Valorization of waste-derived coffee husk into a sustainable adsorbent for multicomponent pharmaceutical removal from complex wastewater under continuous-flow conditions

Abstract

This study elucidates the competitive adsorption dynamics of ciprofloxacin (CIP) and acetaminophen (ACE) onto coffee husk activated with potassium (CH–KOH, BET surface area = 1145 m² g⁻¹, pH_PZC = 7.36), providing mechanistic insights into the removal of pharmaceuticals in complex aqueous matrices. The Modified Langmuir multicomponent isotherm effectively captured the competitive equilibrium behavior (deviation = 25.8%), showing a higher affinity for ACE (η_ACE = 0.7) than for CIP (η_CIP = 4.9), the qT was 1.25 mmol g⁻¹ across the entire evaluated concentration range, which is similar to the observed in mono-component systems, Q_max 1.26 mmol g⁻¹ for ACE and 0.58 mmol g⁻¹ for CIP, with removal efficiencies of 91–99% and 75–99%, respectively. In real matrices such as synthetic hospital wastewater and urine, high efficiencies (84–97%) were maintained.
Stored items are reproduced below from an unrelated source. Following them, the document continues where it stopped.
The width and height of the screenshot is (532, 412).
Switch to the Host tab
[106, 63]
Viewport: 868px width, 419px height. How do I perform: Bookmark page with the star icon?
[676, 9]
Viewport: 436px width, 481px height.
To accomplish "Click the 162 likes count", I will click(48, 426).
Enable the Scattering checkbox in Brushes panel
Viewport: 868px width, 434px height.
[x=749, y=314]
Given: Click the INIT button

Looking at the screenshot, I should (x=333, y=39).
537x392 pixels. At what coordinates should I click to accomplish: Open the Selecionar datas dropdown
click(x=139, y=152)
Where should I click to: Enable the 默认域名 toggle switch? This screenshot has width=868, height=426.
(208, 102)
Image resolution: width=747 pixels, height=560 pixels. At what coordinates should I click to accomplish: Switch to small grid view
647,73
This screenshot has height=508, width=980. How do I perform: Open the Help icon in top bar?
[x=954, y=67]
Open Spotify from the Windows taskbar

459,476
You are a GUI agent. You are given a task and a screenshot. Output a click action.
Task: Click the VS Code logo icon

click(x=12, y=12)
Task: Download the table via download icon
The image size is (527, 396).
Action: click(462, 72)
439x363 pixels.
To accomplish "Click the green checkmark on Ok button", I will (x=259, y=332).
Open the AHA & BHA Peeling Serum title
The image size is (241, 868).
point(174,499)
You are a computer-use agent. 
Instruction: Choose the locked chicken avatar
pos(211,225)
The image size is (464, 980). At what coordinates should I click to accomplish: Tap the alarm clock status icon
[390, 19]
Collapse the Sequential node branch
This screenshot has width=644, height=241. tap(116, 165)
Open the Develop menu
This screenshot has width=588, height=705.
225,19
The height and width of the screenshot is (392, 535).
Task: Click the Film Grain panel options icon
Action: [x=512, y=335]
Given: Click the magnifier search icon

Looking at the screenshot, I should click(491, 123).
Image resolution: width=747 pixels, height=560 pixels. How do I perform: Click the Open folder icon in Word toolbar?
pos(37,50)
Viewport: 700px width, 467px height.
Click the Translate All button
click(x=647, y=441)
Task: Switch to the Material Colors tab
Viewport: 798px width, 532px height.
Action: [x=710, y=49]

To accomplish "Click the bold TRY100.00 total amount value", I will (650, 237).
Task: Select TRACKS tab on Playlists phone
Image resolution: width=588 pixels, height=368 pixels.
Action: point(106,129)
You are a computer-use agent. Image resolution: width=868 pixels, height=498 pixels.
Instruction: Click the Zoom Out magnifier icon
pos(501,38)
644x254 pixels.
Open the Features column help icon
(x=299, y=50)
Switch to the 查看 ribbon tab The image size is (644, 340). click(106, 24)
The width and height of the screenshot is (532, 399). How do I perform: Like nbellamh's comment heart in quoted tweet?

Fixed-bed column studies confirmed the strong performance under continuous-flow conditions, with saturation capacities (q_s) up to 1.46 mmol g⁻¹ for ACE and 0.61 mmol g⁻¹ for CIP, mass transfer zones ranging from 0.42 to 1.53 cm, and breakthrough times between 91 and 1463 min depending on flow rate (1–3 mL min⁻¹) and bed height (1–3 cm). The Thomas model accurately predicted breakthrough curves, revealing faster kinetics for ACE. Physisorption predominates, involving synergistic π–π stacking interactions, hydrogen bonding networks, and hydrophobic association, with ACE showing greater selectivity in both mono and multicomponent systems. CH–KOH exhibited high stability and reusability, stabilizing at approximately 70% of its initial capacity by the third cycle, with no further decrease observed in the fourth cycle. Comprehensive physicochemical characterization revealed that physisorption predominates, involving synergistic π–π stacking interactions, hydrogen bonding networks, and hydrophobic associations. These results confirm the potential of CH–KOH as a sustainable adsorbent for pharmaceutical contaminant removal in real-world scenarios, integrating circular economy principles into advanced water treatment.